El otro día en una conversación dije algo casualmente sin haberlo pensado demasiado. Mi generación de padres es una generación bisagra. Nuestros padres no negociaban con nosotros. Imponían lo que ellos creían que era mejor para nosotros. De forma más o menos autoritaria, la generación de nuestros padres no se esforzaba tanto en explicarnos el porqué de las decisiones que tomaban sobre nuestras vidas.
En cambio nosotros, al menos Marian y yo, estamos todo el tiempo negociando, explicando, convenciendo… Es un esfuerzo grande, que a veces hasta es desgastante, pero realmente creo que es lo mejor. Tengo mucha fe en el criterio que puedan desarrollar mis hijos.
Por supuesto que no siempre esto es en paz y armonía. De hecho desde que Alvarito tiene mayor autonomía e independencia, y con el carácter firme que tiene, la realidad es que hay días que la cosa se pone compleja.
Hay varios principios que tengo asumidos férreamente y no me corro de ellos por ningún motivo. Uno es éste que cuento: jamás impongo decisiones. Consensúo (o intento), pero nunca obligo a mis hijos a nada. Otro es (intentar) empatizar con ellos. Entender lo que sienten. Lo que les pasa. «Entiendo lo que te pasa, pero realmente es importante que…». «Comprendo que pueda no gustarte, pero deberías al menos probar…».
Somos seres humanos, desde ya. No estamos todo el día con el chip conectado. Se nos escapa. A veces sin darnos cuenta hacemos o decimos barbaridades. Pero me comprometo en esfuerzos gigantescos para que en lo posible me pase cada vez menos.
Hace un tiempo en un cumple de un amiguito Alvarito realmente quería algo que él estaba usando, y otro nene lo quería también. Hubo una escena compleja en la que mi nene realmente se puso inflexible y debo confesar que me sentí mal. Pero en el momento no es que me sentía mal por él. Debo reconocer que me afectaba la mirada del otro. Estábamos en una escena que no me gustaba por lo que mi hijo estaba haciendo, y no pude en el momento registrar lo que él necesitaba en ese momento. Me culpé mucho al respecto los días siguientes. Hice mucha introspección.

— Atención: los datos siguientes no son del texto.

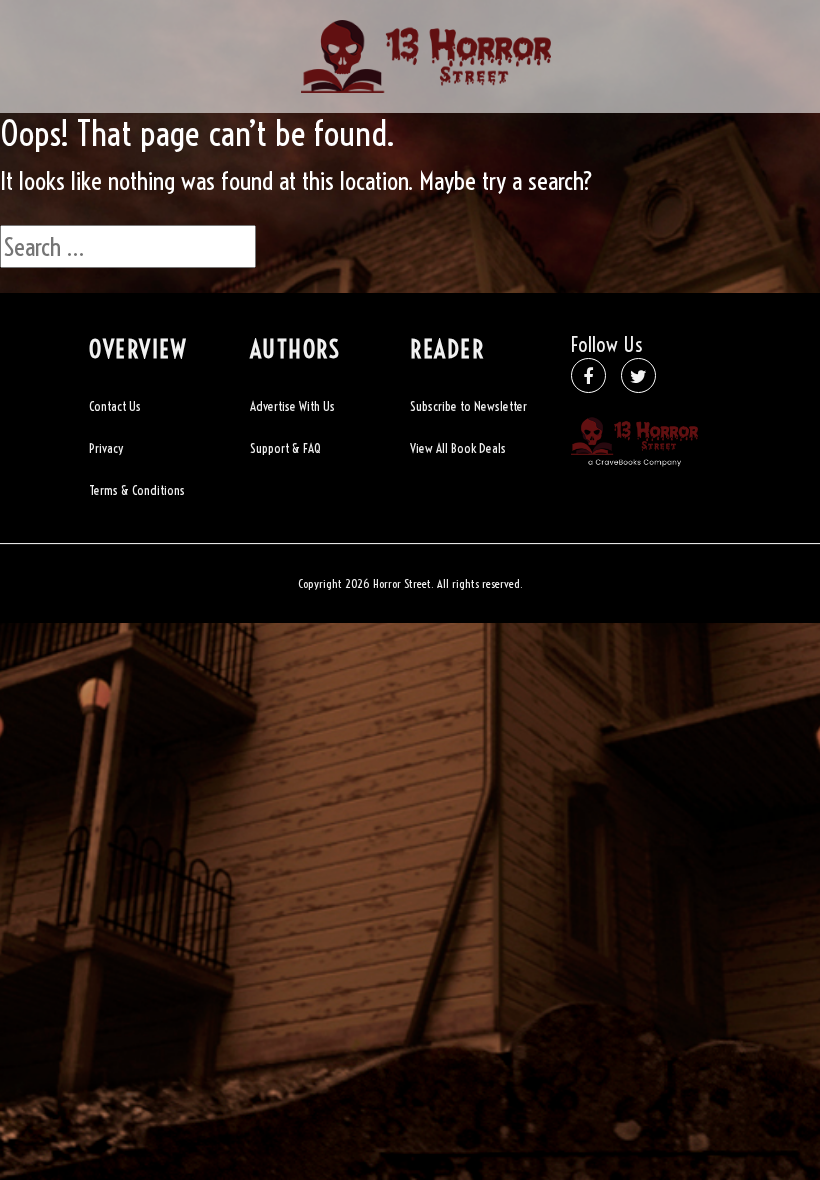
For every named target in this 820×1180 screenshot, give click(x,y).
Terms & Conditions (137, 490)
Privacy (106, 448)
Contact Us (115, 406)
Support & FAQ (285, 448)
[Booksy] (426, 53)
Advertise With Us (292, 406)
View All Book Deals (458, 448)
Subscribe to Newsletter (468, 406)
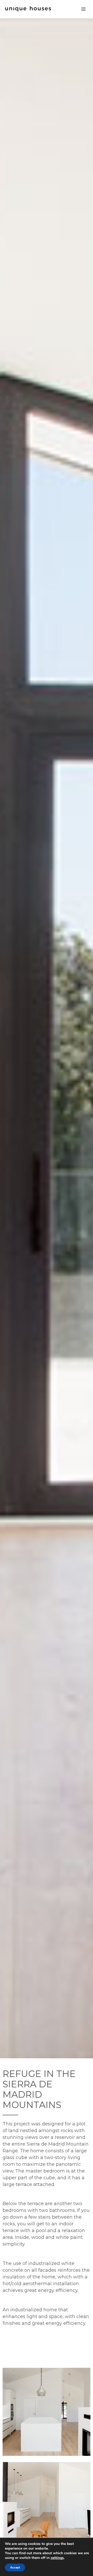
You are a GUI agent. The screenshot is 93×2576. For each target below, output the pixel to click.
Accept (15, 2567)
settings (57, 2558)
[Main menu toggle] (83, 9)
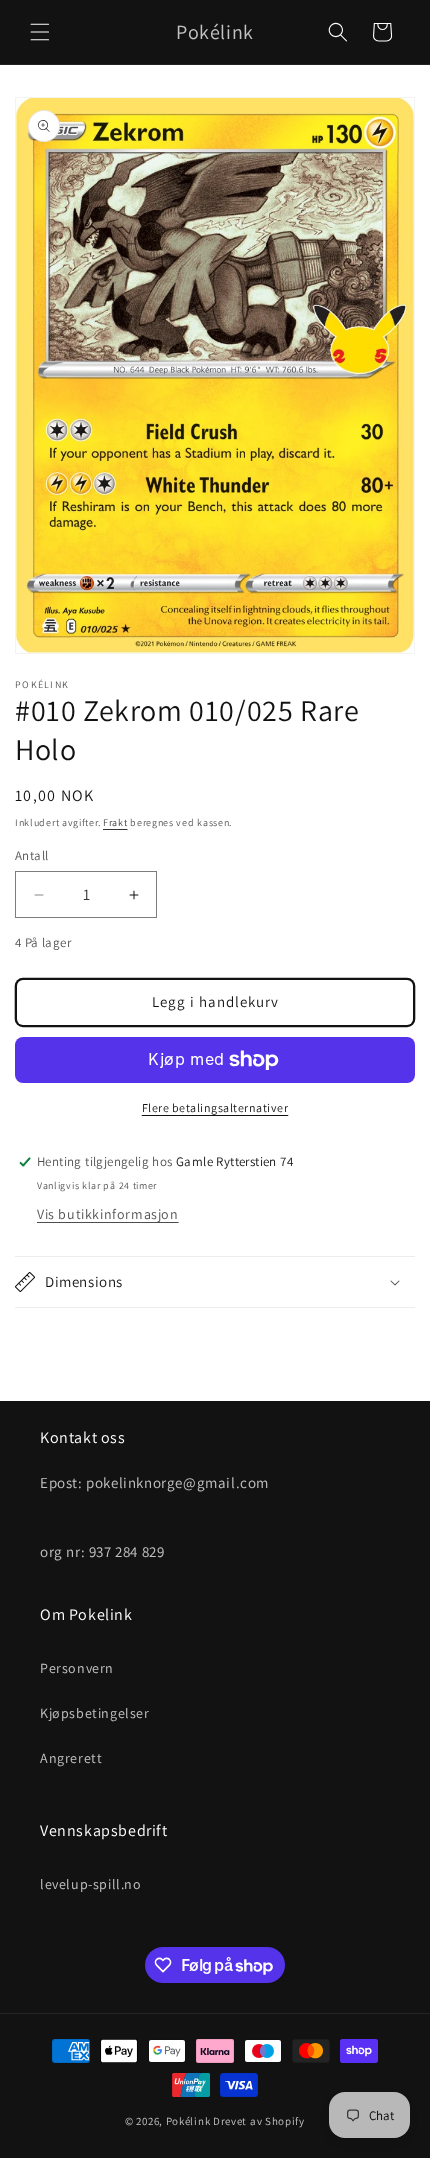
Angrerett (71, 1758)
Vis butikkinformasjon (108, 1214)
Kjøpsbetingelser (95, 1713)
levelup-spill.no (91, 1884)
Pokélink (188, 2121)
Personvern (77, 1668)
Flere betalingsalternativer (215, 1107)
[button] (40, 32)
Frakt (115, 822)
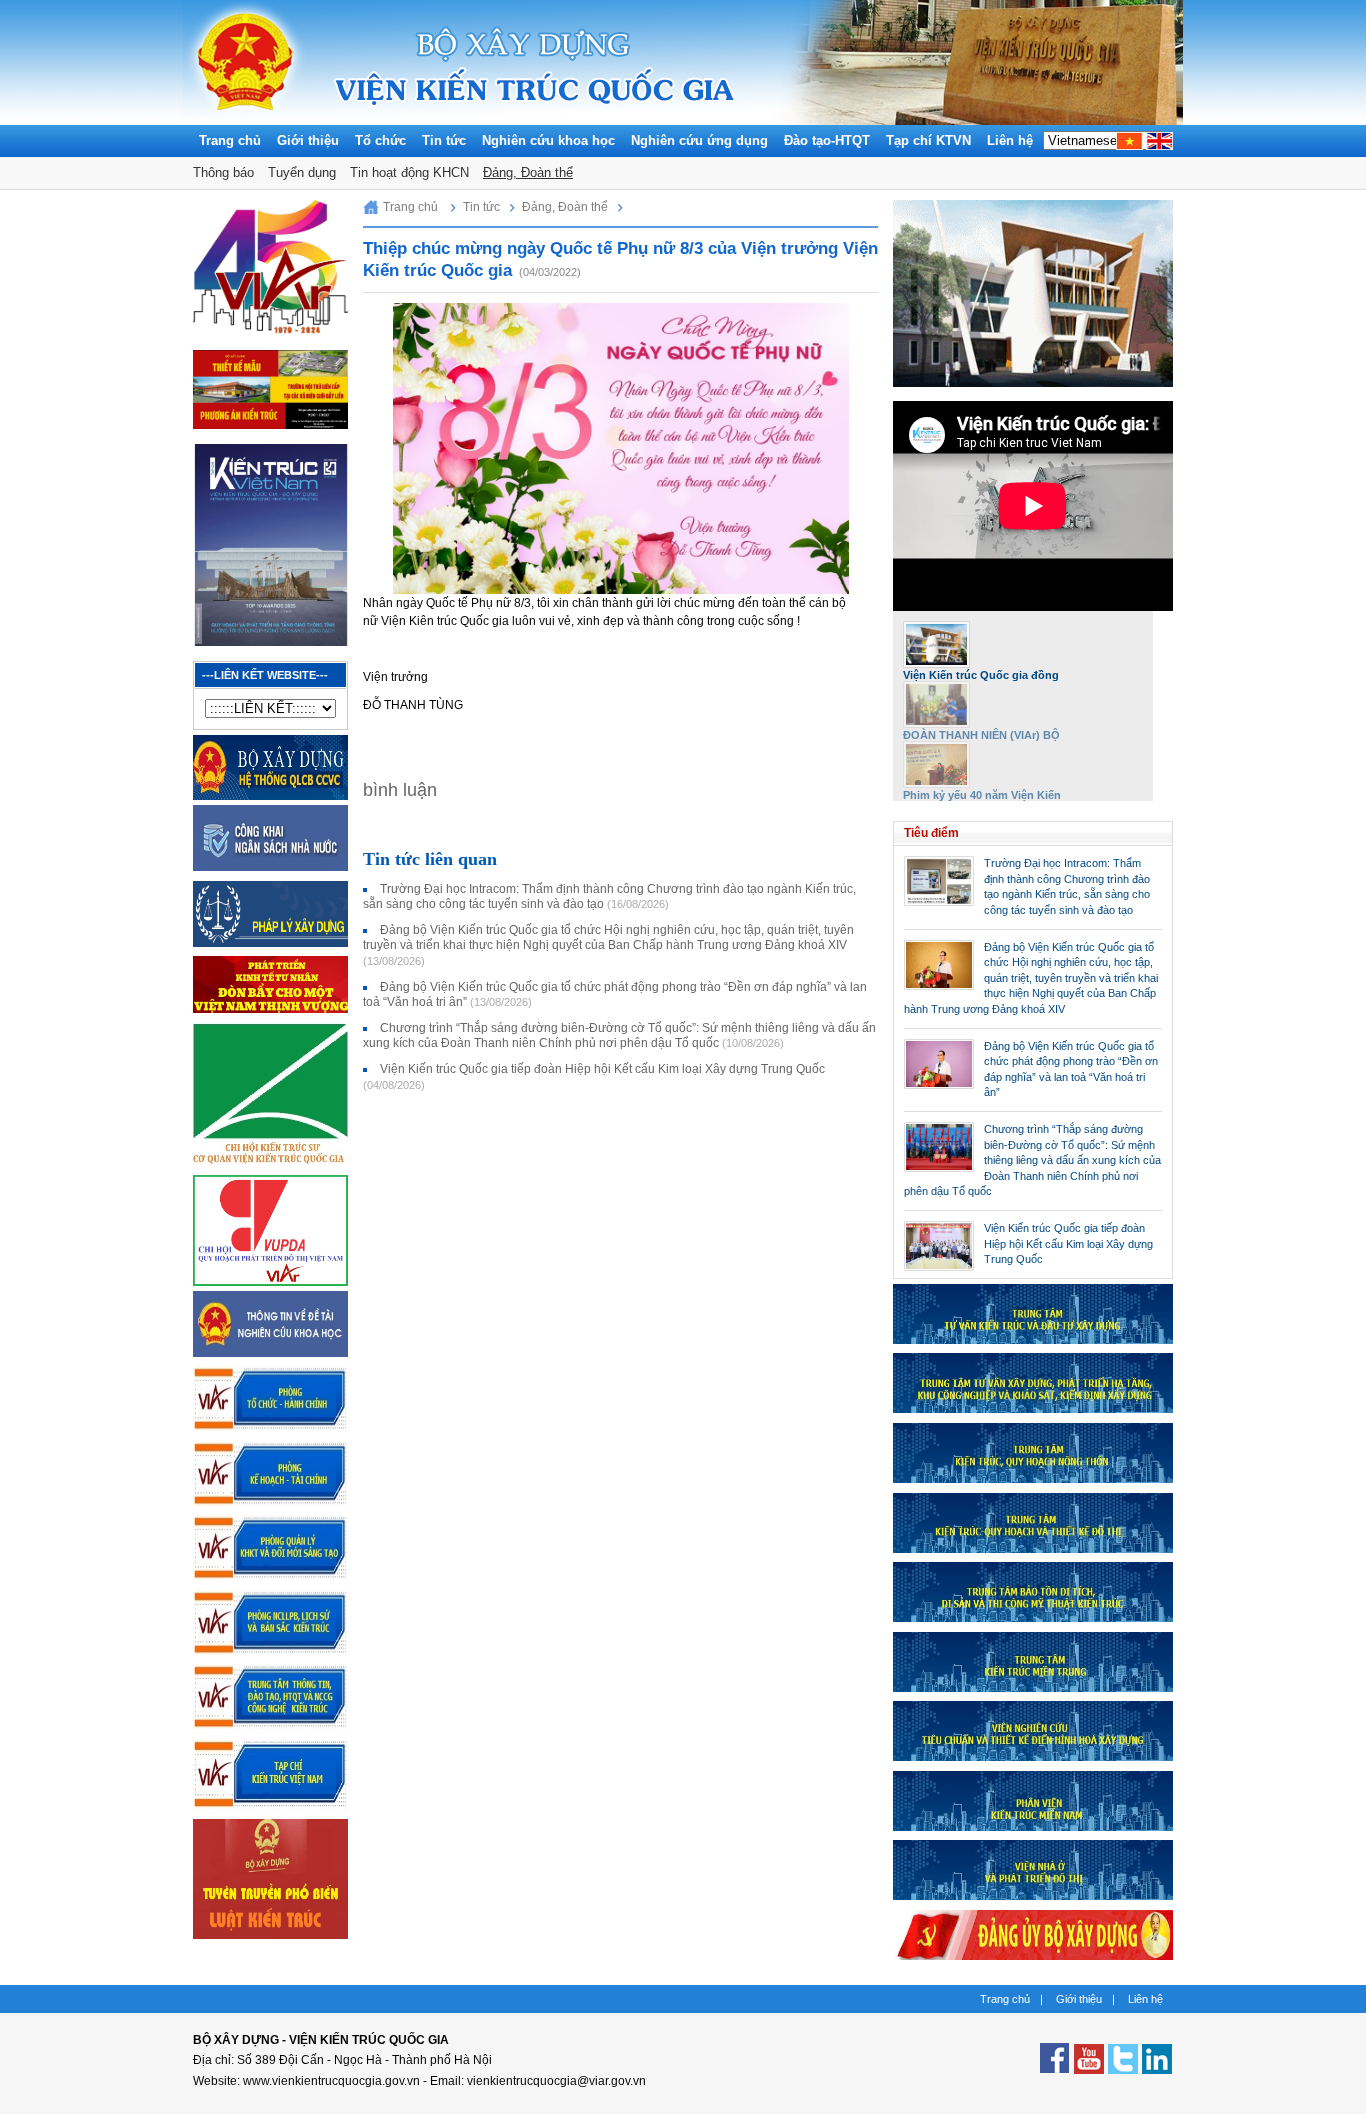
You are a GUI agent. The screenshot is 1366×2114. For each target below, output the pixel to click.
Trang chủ (230, 140)
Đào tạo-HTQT (827, 140)
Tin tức (444, 140)
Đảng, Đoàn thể (528, 172)
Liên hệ (1010, 140)
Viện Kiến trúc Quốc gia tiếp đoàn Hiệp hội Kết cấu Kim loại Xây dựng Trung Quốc (1068, 1243)
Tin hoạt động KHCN (409, 172)
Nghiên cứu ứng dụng (699, 140)
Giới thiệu (308, 140)
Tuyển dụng (302, 172)
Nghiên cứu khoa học (548, 140)
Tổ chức (380, 140)
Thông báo (223, 172)
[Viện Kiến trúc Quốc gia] (245, 120)
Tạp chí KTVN (928, 140)
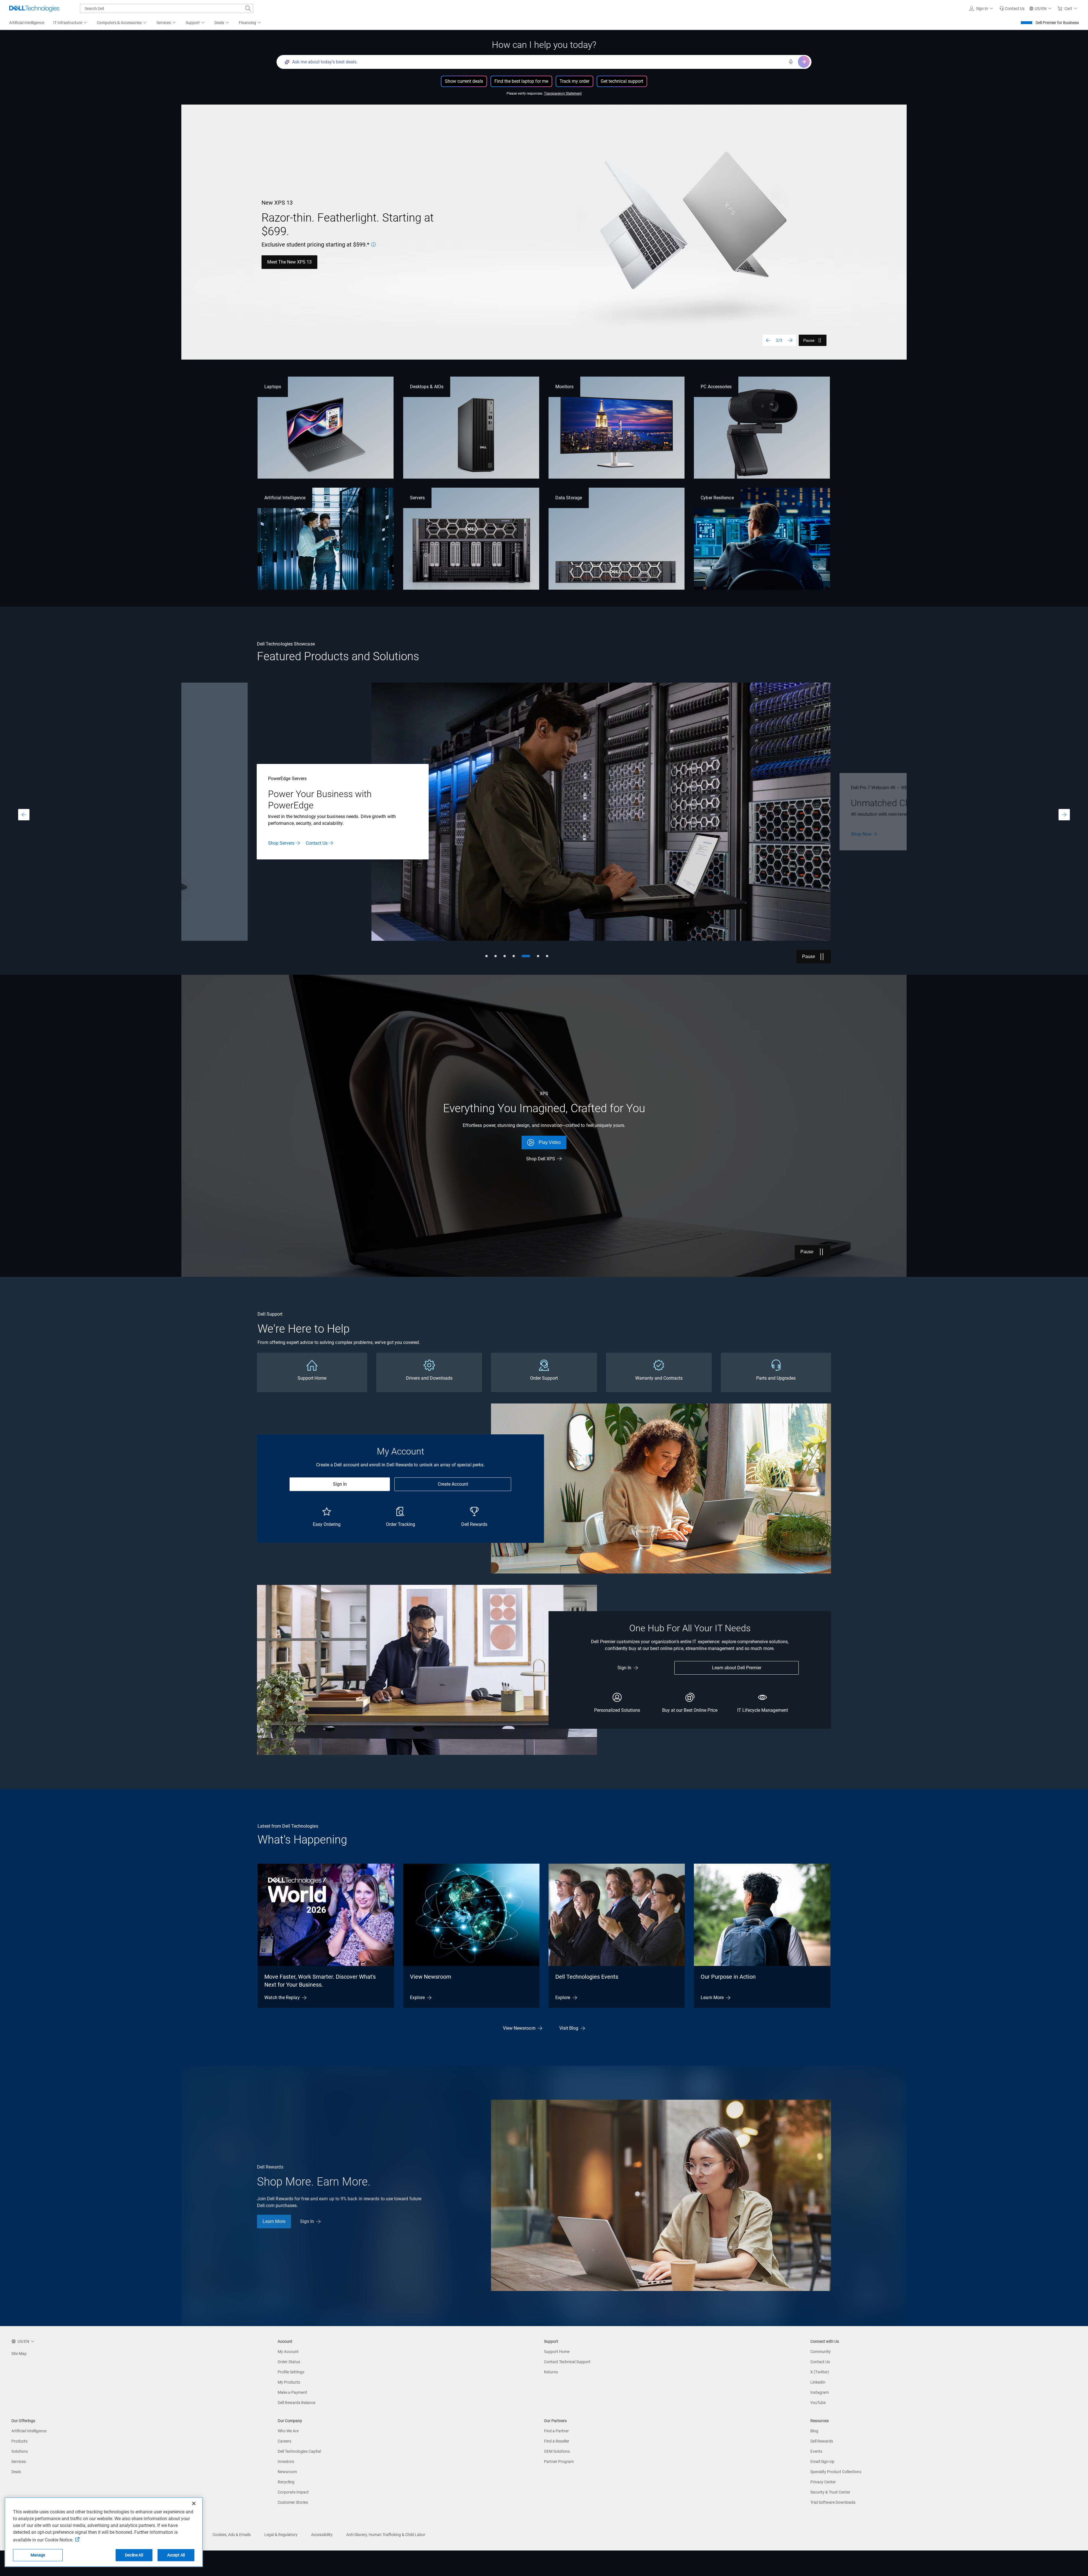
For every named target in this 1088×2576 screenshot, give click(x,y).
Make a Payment (292, 2392)
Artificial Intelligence (284, 497)
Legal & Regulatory (281, 2534)
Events (816, 2451)
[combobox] (166, 8)
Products (19, 2441)
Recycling (286, 2482)
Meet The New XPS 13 (289, 262)
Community (820, 2351)
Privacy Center (823, 2482)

Estos días casualmente llegó a mí este post que me encantó. Habla sobre el daño que el narcisismo de los padres puede causar en sus hijos. Realmente recomiendo la lectura detenida porque, al menos a mí, me sirivió mucho para reflexionar sobre estas cosas. Se llama «The legacy of a narcissistic parent».
Muchas de las ideas fuerza que trabaja el post me marcaron. Una es esta de invisibilizar al niño por no registrar sus preferencias sino las propias. Cuántas veces queremos que se destaquen en deportes, que toquen instrumentos, que aprendan a contar precozmente, que escriban su nombre… Cuántas de nuestras inseguridades y complejos les pasamos a ellos para no hacernos cargo en nosotros mismos.
Cuántas de las veces en que los retamos en público es porque nos sentimos incómodos en la escena y no registramos lo que a ellos les pueda estar pasando.
Dice algo que me impresiona: el enojo se va. Siento que ya no voy a necesitar retar a mi niño. Porque el enojo es una reacción mía. Puedo pensar en qué señal me está queriendo enviar en ese momento con ese recurso en particular del que echó mano.
Quería compartir estas reflexiones porque dice algo realmente esperanzador: que el camino es amar a nuestros hijos por ellos, por lo que ellos son. Por su verdadero ser individual. Que darles aquello que a mí me pueda haber faltado no sólo puede hacerles bien a ellos, puede ayudarme a sanar.